Cette situation étant inacceptable, le CECIP a demandé des éclaircissements au Groupe de travail n°2 de WELMEC (WG2). Le WG2 a répondu unanimement que la Directive était très claire sur ce point : l’impression d’un ticket est obligatoire sur les balances poids-prix (vente directe) qui offrent des fonctions autres que le pesage d’articles et le calcul de prix. En revanche, en cas de totalisation d’articles multiples, l’impression n’est pas nécessaire après chaque pesée, elle pourra se faire uniquement une fois la transaction terminée.
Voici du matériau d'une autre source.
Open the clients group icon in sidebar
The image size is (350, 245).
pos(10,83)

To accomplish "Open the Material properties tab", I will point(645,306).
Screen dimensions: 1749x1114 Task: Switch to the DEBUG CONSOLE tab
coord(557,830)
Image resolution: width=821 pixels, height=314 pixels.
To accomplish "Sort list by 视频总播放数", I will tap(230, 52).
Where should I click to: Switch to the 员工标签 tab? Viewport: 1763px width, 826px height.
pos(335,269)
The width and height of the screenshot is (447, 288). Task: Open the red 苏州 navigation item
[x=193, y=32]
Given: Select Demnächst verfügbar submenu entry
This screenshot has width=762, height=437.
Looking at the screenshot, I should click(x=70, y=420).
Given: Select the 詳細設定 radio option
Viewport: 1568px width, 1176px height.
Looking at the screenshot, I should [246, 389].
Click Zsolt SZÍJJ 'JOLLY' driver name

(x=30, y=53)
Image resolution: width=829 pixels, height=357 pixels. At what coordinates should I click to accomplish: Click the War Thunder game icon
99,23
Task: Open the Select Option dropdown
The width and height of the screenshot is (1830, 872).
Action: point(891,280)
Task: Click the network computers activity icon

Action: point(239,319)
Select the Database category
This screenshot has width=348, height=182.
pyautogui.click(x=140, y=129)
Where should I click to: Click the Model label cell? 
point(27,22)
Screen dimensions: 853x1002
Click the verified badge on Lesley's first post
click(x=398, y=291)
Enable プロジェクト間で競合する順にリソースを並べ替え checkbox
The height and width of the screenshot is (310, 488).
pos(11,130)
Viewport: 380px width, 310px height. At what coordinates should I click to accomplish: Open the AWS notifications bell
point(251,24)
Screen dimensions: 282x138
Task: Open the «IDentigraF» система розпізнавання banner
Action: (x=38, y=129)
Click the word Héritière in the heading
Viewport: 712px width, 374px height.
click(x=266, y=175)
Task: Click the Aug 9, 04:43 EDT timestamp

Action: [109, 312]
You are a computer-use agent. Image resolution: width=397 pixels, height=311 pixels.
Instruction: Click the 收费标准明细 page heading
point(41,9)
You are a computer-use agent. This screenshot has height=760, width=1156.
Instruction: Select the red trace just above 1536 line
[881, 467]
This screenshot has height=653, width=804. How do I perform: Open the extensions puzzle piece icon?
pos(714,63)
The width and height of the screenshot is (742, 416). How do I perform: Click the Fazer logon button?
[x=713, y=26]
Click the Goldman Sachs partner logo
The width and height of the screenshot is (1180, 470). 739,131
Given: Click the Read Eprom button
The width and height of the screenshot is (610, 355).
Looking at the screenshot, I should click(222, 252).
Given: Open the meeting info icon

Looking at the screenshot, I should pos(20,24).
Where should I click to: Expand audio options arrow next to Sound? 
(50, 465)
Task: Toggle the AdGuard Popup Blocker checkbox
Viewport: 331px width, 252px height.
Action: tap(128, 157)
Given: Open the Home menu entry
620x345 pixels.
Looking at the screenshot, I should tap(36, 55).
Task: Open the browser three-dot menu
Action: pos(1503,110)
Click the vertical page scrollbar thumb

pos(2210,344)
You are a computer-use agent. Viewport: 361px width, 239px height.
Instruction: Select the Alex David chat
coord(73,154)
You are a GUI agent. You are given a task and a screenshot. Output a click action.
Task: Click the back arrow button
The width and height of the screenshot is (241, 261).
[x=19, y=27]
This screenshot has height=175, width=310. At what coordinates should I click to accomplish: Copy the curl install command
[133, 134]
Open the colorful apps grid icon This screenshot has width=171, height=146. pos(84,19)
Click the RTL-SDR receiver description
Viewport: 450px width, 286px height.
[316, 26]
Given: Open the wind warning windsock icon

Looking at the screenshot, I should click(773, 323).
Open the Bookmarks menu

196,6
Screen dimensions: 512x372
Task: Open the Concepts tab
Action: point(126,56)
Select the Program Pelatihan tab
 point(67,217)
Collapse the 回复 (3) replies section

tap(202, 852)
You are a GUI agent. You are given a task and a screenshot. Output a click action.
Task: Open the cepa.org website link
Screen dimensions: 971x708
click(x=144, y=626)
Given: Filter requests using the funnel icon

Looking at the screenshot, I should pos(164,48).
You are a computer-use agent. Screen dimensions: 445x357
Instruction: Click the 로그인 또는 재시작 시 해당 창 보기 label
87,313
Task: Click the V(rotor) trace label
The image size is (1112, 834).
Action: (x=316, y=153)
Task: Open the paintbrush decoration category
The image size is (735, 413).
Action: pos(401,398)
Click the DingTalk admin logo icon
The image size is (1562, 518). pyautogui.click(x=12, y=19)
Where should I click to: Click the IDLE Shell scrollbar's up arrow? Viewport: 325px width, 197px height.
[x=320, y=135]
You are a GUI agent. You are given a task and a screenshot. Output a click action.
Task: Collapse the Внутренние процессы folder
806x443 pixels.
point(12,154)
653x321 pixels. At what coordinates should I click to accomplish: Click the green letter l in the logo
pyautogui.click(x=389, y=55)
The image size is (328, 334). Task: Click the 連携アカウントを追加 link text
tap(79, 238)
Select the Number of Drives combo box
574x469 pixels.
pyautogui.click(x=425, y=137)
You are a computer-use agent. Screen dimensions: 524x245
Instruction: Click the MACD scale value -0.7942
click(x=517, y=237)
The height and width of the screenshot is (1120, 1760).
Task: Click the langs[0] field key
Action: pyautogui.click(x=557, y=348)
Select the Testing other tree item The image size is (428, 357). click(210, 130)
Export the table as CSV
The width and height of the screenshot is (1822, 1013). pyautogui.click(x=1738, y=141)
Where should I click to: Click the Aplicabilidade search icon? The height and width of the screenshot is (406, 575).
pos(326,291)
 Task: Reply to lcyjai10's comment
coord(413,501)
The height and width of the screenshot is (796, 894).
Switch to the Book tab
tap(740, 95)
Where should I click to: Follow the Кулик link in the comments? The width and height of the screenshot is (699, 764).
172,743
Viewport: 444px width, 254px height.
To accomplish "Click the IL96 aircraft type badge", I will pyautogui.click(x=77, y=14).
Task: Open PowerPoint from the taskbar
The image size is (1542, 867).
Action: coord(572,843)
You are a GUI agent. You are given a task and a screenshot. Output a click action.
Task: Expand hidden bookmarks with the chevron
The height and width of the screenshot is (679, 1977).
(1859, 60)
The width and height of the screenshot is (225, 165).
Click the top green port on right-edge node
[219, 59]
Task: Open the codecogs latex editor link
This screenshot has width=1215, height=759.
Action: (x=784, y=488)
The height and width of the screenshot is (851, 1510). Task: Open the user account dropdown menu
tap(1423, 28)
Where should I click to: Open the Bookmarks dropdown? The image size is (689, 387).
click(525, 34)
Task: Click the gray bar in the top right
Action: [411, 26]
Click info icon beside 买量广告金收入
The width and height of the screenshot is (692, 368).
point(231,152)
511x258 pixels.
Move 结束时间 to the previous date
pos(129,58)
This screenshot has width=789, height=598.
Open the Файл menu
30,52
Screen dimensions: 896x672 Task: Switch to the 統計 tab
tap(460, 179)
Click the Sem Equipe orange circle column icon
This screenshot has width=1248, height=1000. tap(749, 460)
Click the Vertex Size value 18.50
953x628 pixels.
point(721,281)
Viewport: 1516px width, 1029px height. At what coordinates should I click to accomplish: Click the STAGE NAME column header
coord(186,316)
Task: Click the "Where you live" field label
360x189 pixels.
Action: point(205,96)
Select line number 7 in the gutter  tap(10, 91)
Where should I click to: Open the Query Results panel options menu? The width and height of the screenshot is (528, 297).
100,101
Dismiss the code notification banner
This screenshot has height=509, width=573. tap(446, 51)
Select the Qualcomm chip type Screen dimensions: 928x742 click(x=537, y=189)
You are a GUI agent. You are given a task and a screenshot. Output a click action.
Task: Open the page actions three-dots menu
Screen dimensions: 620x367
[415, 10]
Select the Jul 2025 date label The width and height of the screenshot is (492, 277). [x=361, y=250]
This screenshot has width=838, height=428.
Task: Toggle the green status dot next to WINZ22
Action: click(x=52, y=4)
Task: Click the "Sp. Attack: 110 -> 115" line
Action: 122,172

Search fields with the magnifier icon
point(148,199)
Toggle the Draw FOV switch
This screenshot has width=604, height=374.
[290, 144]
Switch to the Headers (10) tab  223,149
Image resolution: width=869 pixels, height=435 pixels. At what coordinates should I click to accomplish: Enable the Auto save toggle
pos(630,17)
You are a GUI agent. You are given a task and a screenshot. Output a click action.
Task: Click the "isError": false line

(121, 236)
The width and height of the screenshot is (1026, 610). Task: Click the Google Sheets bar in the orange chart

Ce qui en résulte, dans le détail :

  • Selon la Clause 14, 4e paragraphe, de la Directive 2009/23/EC sur les IPFNA, l’impression est obligatoire pour les balances poids-prix (vente directe) qui peuvent remplir d’autres fonctions que le pesage d’articles et le calcul de prix.
  • Soit :
    • L’impression (obligatoire) est déclenchée automatiquement par la pesée,
    • Ou, la pesée s’arrête avant l’impression et attend une commande manuelle pour imprimer,
    • Ou encore, l’impression de tous les articles pesés et non pesés se fait à la fin de la transaction. Cette impression doit être terminée pour qu’une nouvelle transaction soit possible.
    Note : l’étape d’impression ne peut pas être contournée et doit être accomplie soit après chaque pesée, soit à la fin de la transaction.
  • La fonction ‘Impression’ qui apparait à l’écran principal ou sur un écran secondaire ne satisfait pas les exigences requises car il ne s’agit pas d’une "impression" mais d’un "affichage", ce qui ne permet pas au client de vérifier si les articles et prix correspondent à son achat.
  • Quand un point de vente est relié à un IPFNA, le point de vente a également l’obligation d’imprimer un ticket.
  • Le Partenariat Transatlantique de Commerce et d’Investissement ou TTIP (Transatlantic Trade and Investment Partnership)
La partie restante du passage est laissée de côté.